I came across this on Apple's site for Aperture:
The popular Faces feature in iPhoto comes to Aperture 3, where it has even more power.
What added power does Aperture bring that iPhoto does not?
The ability to turn it off.
That's it? That's what Apple considers more power? Turn the power off?
Well ... does the Apple site say anything?
Aperture takes Faces further.
Aperture 3 expands on the power of Faces in iPhoto. Not only can you view the people you name across the entire library, you can now see them in individual projects. And the new Show Unnamed Faces pane displays all the detected-but-not-yet-named faces in a project to help you easily add names
I don't use iPhoto, so I can't comment on whether this has changed in the interim for iPhoto.
I guess if I wasn't so lazy I could have clicked once more and gotten the answer myself.
I checked iPhoto '11 and this statement is still true. In iPhoto '11 (version 9.x?) you can only view Faces by Library, not Event. (or Project as is the case with Aperture)

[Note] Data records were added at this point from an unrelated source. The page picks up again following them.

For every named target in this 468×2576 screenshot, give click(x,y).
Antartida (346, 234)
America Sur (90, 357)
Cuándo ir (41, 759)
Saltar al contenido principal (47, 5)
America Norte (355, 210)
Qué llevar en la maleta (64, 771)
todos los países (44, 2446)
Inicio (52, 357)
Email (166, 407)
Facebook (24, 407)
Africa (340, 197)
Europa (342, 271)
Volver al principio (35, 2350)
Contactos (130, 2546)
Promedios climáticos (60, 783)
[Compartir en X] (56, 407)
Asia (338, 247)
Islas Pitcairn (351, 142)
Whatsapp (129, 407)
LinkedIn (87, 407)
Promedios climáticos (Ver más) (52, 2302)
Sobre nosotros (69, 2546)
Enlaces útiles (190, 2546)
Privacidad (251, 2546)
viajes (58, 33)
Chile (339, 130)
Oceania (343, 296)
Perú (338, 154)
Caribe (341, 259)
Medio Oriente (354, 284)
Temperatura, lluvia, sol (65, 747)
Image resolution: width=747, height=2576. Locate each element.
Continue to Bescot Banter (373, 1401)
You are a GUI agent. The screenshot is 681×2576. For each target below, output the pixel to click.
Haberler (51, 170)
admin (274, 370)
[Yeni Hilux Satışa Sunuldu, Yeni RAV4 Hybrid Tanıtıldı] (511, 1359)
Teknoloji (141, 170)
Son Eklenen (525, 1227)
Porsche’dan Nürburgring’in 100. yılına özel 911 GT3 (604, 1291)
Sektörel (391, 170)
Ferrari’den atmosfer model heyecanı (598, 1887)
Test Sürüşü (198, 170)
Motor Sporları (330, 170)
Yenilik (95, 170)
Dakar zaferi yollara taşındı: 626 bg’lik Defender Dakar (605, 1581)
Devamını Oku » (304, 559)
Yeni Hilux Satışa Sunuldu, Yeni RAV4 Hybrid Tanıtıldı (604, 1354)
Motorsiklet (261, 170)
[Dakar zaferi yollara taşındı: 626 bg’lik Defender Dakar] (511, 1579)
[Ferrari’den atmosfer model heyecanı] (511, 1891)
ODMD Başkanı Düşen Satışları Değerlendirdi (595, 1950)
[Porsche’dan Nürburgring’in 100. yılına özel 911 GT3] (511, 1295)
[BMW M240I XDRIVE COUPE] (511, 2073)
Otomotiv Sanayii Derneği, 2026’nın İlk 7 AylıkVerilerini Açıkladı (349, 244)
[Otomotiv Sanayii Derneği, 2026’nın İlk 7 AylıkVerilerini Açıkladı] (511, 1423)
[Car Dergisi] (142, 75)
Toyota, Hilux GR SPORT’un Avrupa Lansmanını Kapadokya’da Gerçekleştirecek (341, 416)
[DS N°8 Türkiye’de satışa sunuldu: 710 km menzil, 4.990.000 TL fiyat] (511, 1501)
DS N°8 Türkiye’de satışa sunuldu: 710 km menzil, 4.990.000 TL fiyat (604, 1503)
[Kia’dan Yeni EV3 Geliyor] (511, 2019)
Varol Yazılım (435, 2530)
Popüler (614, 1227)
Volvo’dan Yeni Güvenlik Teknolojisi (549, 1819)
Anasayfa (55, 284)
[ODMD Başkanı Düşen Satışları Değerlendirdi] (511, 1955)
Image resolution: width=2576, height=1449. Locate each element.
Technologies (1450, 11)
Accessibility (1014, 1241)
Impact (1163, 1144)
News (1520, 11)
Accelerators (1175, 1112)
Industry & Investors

I'm not sure how helpful the Unnamed Faces panel is. It seems you can only view a film strip worth of images. I don't think you can browse unarmed faces.
Thanks Kirby.
I don't think you can browse unarmed faces.
You can use the Filter Rule "Face" set to "is unnamed" with any container(s) selected.
I do my Faces by Project (as needed). After Aperture's first pass, I filter for "Face" "is not detected" and force a rescan (as needed).
Imho (again: I don't use iPhoto) this implementation is useful.
I think they mean that you have more power to work with Faces (and everything else) because Aperture is more powerful than iPhoto.